Texto fuente:
▬▬▬
Si bien es verdad que todo lo que escribió García Márquez para sacarse el veneno de Aracataca, aka Macondo, fue un ensayo para encontrar el camino a Cien años de soledad, también es cierto que La hojarasca, La mala hora, El coronel no tiene quien le escriba y los cuentos cortos aquí reunidos ocupan el duro tiempo lineal de la realidad, habitada por hombres y mujeres como nosotros, cuyos destinos nos mueven a la compasión y al espanto, mientras que Cien años, libro seductor por excelencia, nos mueve más bien al asombro y el agradecimiento. En ese sentido, estos textos no son propiamente el camino a Macondo, sino un Macondo por derecho propio.
Decía García Márquez: «Yo nunca me olvido de quién soy; soy el hijo del telegrafista de Aracataca». Pero en realidad el viaje de regreso a Aracataca en su juventud lo llevó como agarrado de la nuca a contemplarse en un espejo de aguas más profundas. Ahí, el joven Gabriel se descubrió hijo de sus abuelos, un niño de ojos grandes y muy abiertos que creció sumergido en una historia de violencias, amarguras, pérdidas desgarradoras y realidades asfixiantes. Los relatos que salieron de ese viaje, y que aquí se reúnen para felicidad de nuevos y antiguos lectores, son sobrios, urgentes, no míticos sino trágicos, llevados por el impulso febril de exorcizar, revelándolo, un pasado real que todavía duele. Son magníficos.
García Márquez sostuvo en diversas oportunidades que para escribir cada libro primero había que aprender a escribirlo, y solo entonces enfrentarse a la máquina de escribir. A él le tomó casi veinte años «vivir» en Macondo para aprender a escribir su novela Cien años de soledad.
Esta antología, realizada con el ánimo de rastrear el derrotero del escritor, le permitirá al curioso lector encontrar algunos momentos de ese trajinar. Al igual que un colono, debió desbrozar un camino, apropiarse de un espacio y perfilar, al menos, algunos rasgos de los personajes que lo habitarían. Por eso esta antología de textos completos —pero de dimensiones muy diversas— lleva por título Camino a Macondo.
García Márquez se inició en la literatura y el periodismo casi al mismo tiempo. Su primer cuento, «La tercera resignación», se publicó en septiembre de 1947; sus inicios como periodista fueron ocho meses más tarde en Cartagena. Para 1950 ya era un columnista de planta del diario El Heraldo de Barranquilla. Su columna, «La Jirafa», iba firmada con el seudónimo de Septimus.
También por esos días se había embarcado con sus amigos en la publicación de una revista, Crónica, un semanario deportivo-literario de vida efímera. En el número 6 (3 de junio de 1950) aparece un texto firmado por García Márquez bajo el título «La casa de los Buendía» y lleva de subtítulo una clara advertencia: «Apuntes para una novela». Ahí están los primeros trazos públicos de lo que él alcanza a columbrar y rumia su cabeza. Y en ese mismo mes, apenas diez días después, en la columna de El Heraldo, el texto titulado «La hija del coronel», en donde se repite la aclaración «Apuntes para una novela» y no firma Septimus, sino Gabriel García Márquez. Esta «puesta en escena», por llamarla de alguna manera, se repetirá ese mismo año en dos ocasiones, «El hijo del coronel» y «El regreso de Meme», el 23 de junio y el 22 de noviembre, respectivamente.
▬▬▬
Registros de datos:
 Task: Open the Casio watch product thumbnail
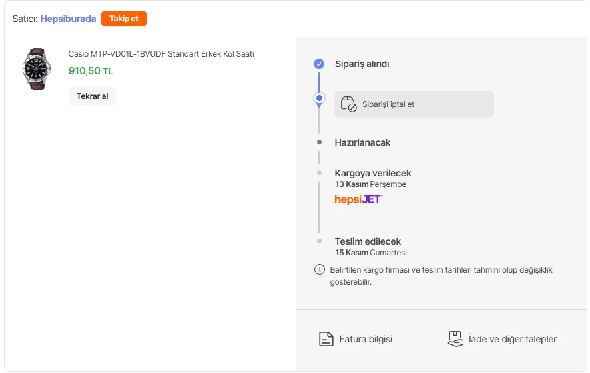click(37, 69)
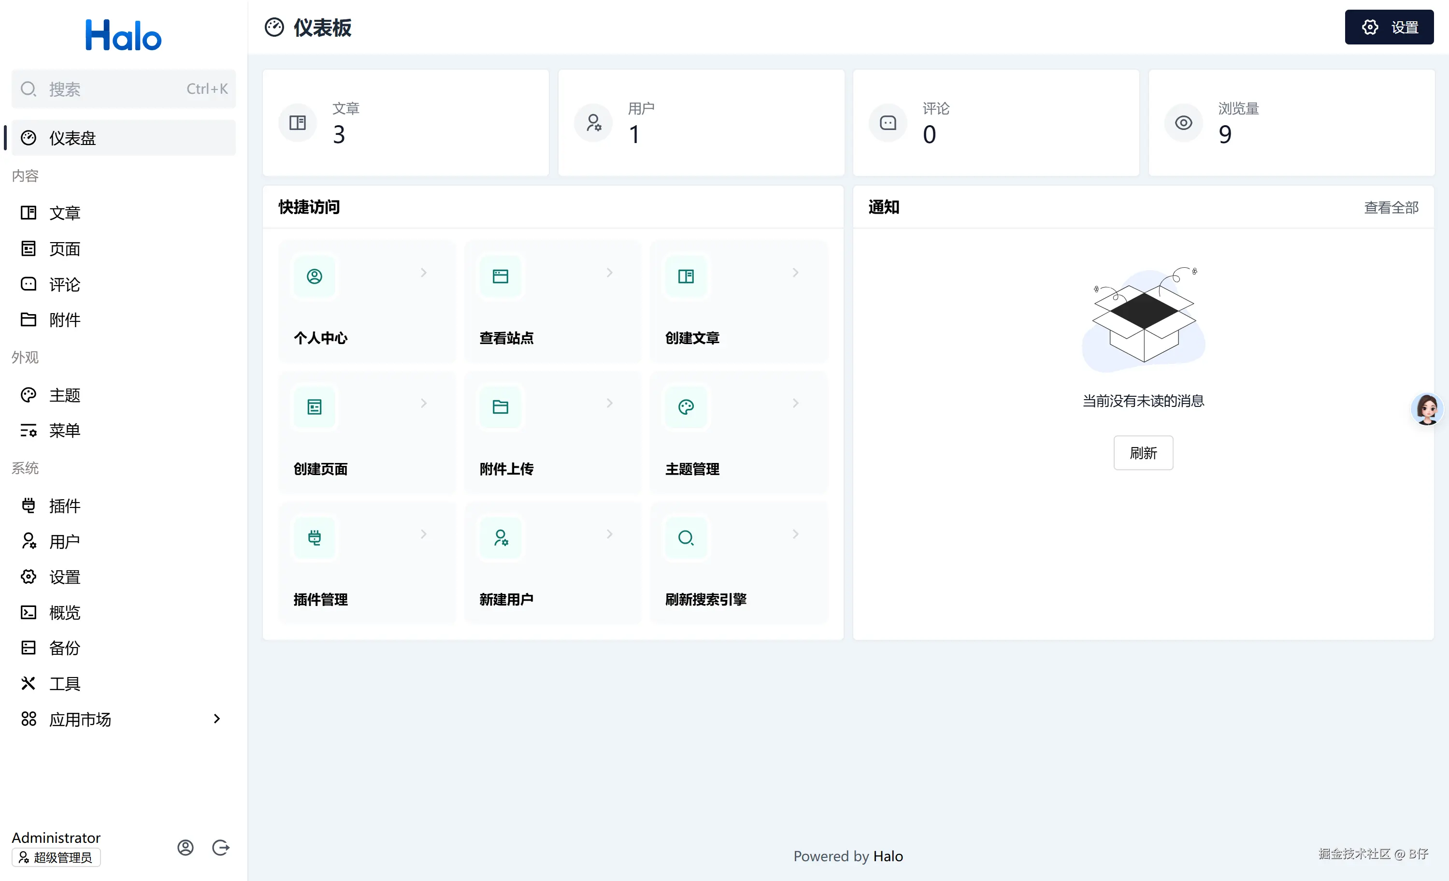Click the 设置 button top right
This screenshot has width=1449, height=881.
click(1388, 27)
▬▬▬
Instrucciones de trabajo:
[a] ¿Concuerdan con el texto sobre García Márquez estas afirmaciones? (i) Su primer cuento, «La tercera resignación», se publicó en septiembre de 1947. (ii) Firmaba la columna «La Jirafa» con su nombre completo. (iii) Crónica fue una revista de larga vida. Responde sí o no a cada una y cita textualmente las palabras que lo deciden.
[b] Según el texto sobre García Márquez, ¿en qué número de Crónica y en qué fecha apareció «La casa de los Buendía»?
[c] Retoma el texto sobre García Márquez y continúalo a partir de su última frase.
No hace falta consultar los ítems.

Respuestas por tarea:
[a]
(i) Sí: «Su primer cuento, «La tercera resignación», se publicó en septiembre de 1947».
(ii) No: «Su columna, «La Jirafa», iba firmada con el seudónimo de Septimus».
(iii) No: «un semanario deportivo-literario de vida efímera».

[b] En el número 6, del 3 de junio de 1950.

[c]
En el primer texto ya está el nombre de la estirpe y la figura de uno de sus más destacados personajes, Aureliano Buendía, quien regresa al pueblo terminada la guerra civil y solo le queda «el título militar y una vaga inconsciencia de su desastre». En «El regreso de Meme», otro coronel —son varios los militares en la obra de García Márquez, unos con nombre propio, otros apenas con el distintivo genérico de su rango— será a la vuelta de unos años el personaje central de La hojarasca. Ya definido aquí con ese carácter que lo conducirá en la novela a una encrucijada: «Fue entonces cuando mi padre, que la había sostenido como sirvienta durante quince años, la tomó por el brazo, sin mirar a la concurrencia, y la trajo por la mitad de la plaza con esa actitud soberbia y desafiante que tiene siempre, cada vez que hace algo con lo cual sabe que estarán en desacuerdo los demás». El capítulo 2 de La hojarasca (1955) es en sus primeros párrafos una reproducción de esta cuarta columna de El Heraldo, con algunas leves variaciones.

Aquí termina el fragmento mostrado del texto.